An optical centrifuge with zero rotational acceleration
K. Wang, A. Hardikar, A. A. Milner, V. Milner

TL;DR
This paper introduces a novel optical centrifuge design that achieves zero or near-zero rotational acceleration, enabling new studies of molecular rotation in quantum environments like helium nanodroplets.
Contribution
The authors present a spectral focusing-based optical centrifuge capable of zero rotational acceleration, expanding the tools for probing molecular dynamics in quantum systems.
Findings
Achieved extremely low rotational accelerations including zero.
Demonstrated potential for studying molecular rotation in helium nanodroplets.

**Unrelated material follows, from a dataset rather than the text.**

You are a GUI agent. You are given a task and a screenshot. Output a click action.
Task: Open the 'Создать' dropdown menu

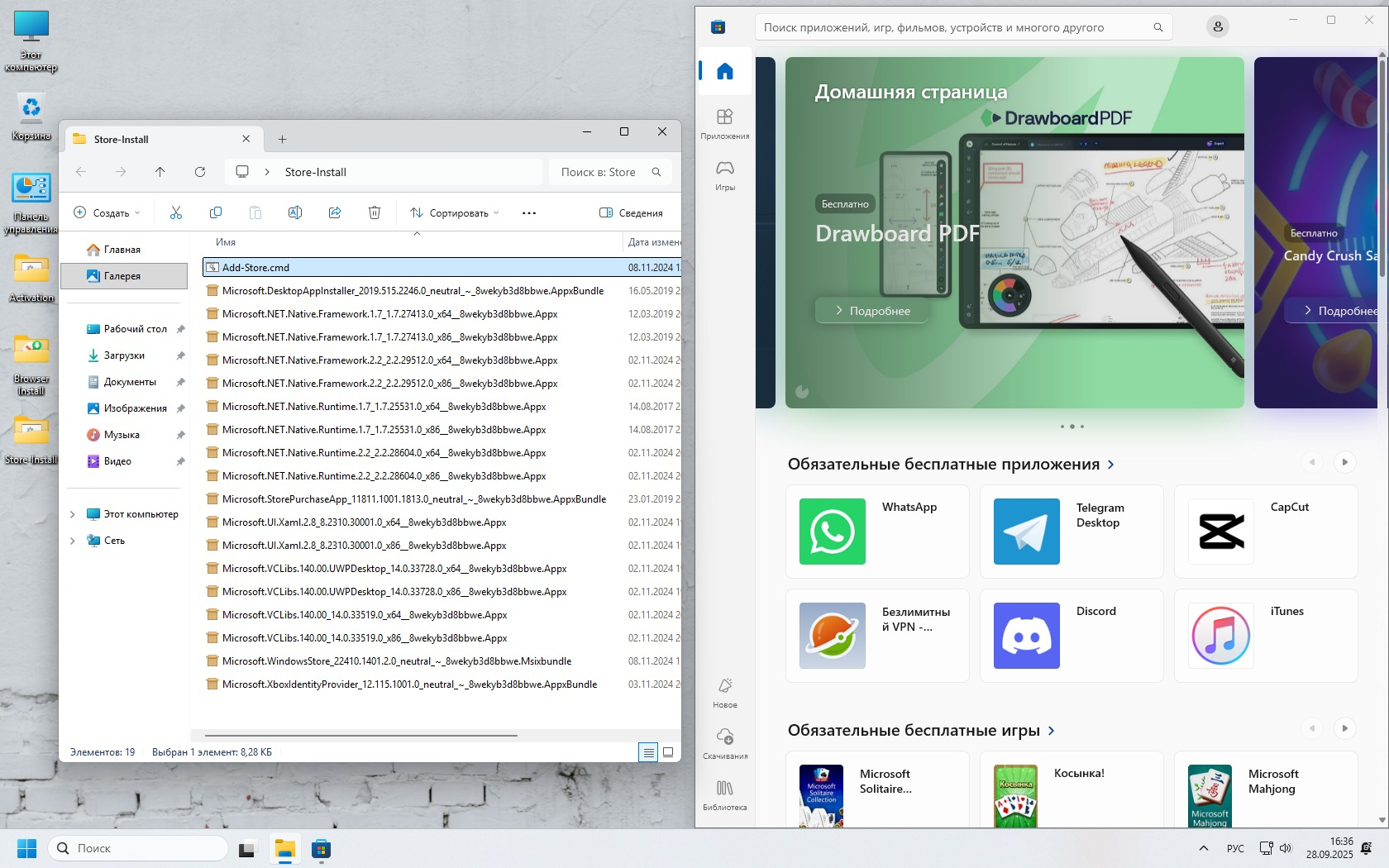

Proposed applications in quantum many-body system investigations.
Abstract
An optical centrifuge is a laser pulse which enables controlled rotational excitation of molecules. Centrifuged molecules rotating with well-defined angular frequencies are ideal candidates to probe many-body quantum systems at the nanoscale. Because the interaction with the quantum environment increases the effective moment of inertia of the embedded molecular probes, the required rotational acceleration of the optical centrifuge must be lowered to accommodate adiabatic spinning. We demonstrate a new design of an optical centrifuge, based on the method of spectral focusing, which enables extremely low, down to zero, rotational accelerations. We discuss the potential of using such constant frequency centrifuge to investigate molecular rotation inside helium nanodroplets.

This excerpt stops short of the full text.